The organization that won the recent election by a landslide and will presumably pick the permanent successor to Allawi, the Shi'ite-backed United Iraqi Alliance, is a coalition of several quasireligious parties led by a cleric, the Grand Ayatollah Ali al-Sistani. Sistani is a moderate, at least as compared to his radical young rival, Moqtada al-Sadr, who rebelled against the occupation last year.

The ayatollah is said to favor a relatively secular form of Islamic state, but he has ties to the reactionary mullahs of Iran and could prove an obstacle to the tidy American vision of a future Iraq. Conservative religious dress, discouraged under Saddam, is already proliferating in the "liberated" Shi'ite south, an ominous portent of things to come.

The Bush administration may eventually wind up hoist with its own petard. Although the ultimate fate of Iraq under the new democratic dispensation remains uncertain, one thing is obvious: The Shi'ite Muslim majority (60% of the population) will rule. The coalition of Shi'ite clerical parties endorsed by Sistani took half the vote, double its nearest competition and closely in line with the sect's numerical strength.

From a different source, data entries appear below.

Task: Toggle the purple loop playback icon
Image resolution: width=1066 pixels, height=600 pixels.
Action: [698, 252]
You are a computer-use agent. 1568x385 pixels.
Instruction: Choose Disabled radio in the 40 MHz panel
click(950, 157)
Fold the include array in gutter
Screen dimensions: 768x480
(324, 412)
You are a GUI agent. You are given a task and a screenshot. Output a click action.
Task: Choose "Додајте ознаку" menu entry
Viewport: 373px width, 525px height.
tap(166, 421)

New York Times columnist Paul Krugman has perceptively predicted the likely political outcome for the country as a "soft Shi'ite theocracy" with "kinder, gentler mullahs," not quite what the neocons had in mind. It's ironic that this result will have been brought about by George W. Bush, himself a religious fundamentalist of sorts heading a quasitheocratic party.

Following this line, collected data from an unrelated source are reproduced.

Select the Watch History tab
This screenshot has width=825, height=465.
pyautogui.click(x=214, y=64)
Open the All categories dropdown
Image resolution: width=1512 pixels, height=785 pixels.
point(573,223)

There will certainly be a diminished role for westernized, exile-community secularists like Allawi and Ahmad Chalabi, beloved by Washington's policymakers. Likewise the minority Sunni Muslims, who dominated Iraq for centuries, first under the auspices of the Turkish Ottoman Empire, then under the British Mandate from 1919 to 1932, and finally under the independent regime that ended with Saddam Hussein. The marginalization of the secularists could push Iraq in the direction of Iran. More important, the evident alienation of the Sunnis -- only 15% appear to have voted -- means a possible full-blown civil war, once American troops depart.

In the euphoria of the election, which only chose delegates to a constitutional convention, western observers thought they saw the makings of true Jeffersonian democracy. Let's not get ahead of ourselves. The very selective segment of the Iraqi electorate highlighted by the American media (individuals who spoke English, wore western garb, had been educated overseas, worked as professionals or business people, and lived mostly in cosmopolitan Baghdad) was hardly a cross section of Iraq's population.

The actual tabulated returns suggested that, however pleased to be voting, most hinterland Iraqis took a distinctly tribal approach to democracy; they voted in lockstep for candidates their religious or ethnic leaders selected and expressed a group, not an individual, preference. Shi'ites voted the Shi'ite slate, Kurds the Kurdish slate, Sunnis (those who voted) the Sunni slate.

As a practical matter, the election was an exercise in mass bloc voting. For the doctrinaire Shi'ites, in particular, the vote was a chance to ensure their control of the Iraq state when the US leaves; it was also an opportunity for sweet revenge after decades of second-class citizenship under Sunni rule.

For their part, the Sunnis know their future in the new Iraq is limited by sheer numbers; thus, their partial election boycott and their continuing support of the insurgency. The third major component of the electorate, the independence-minded Kurds, participated; but being another cultural minority (like the Sunni Arabs, they comprise no more than 20% of the country), their reaction to a Shi'ite-dominated government is problematic.

In short, what the Bush administration is pleased to call democracy may have opened a Pandora's box leading to an oppressive theocracy or a tearing asunder of the artificial construct known as modem Iraq. Either result would produce more regional instability than Saddam's Ba'athist regime ever did. Of course, it's also possible everything may work out in the end, but the smart money would be against it.

Welcome to the law of unintended consequences, Mr. President.

Wayne O'Leary is a writer in Orono, Maine.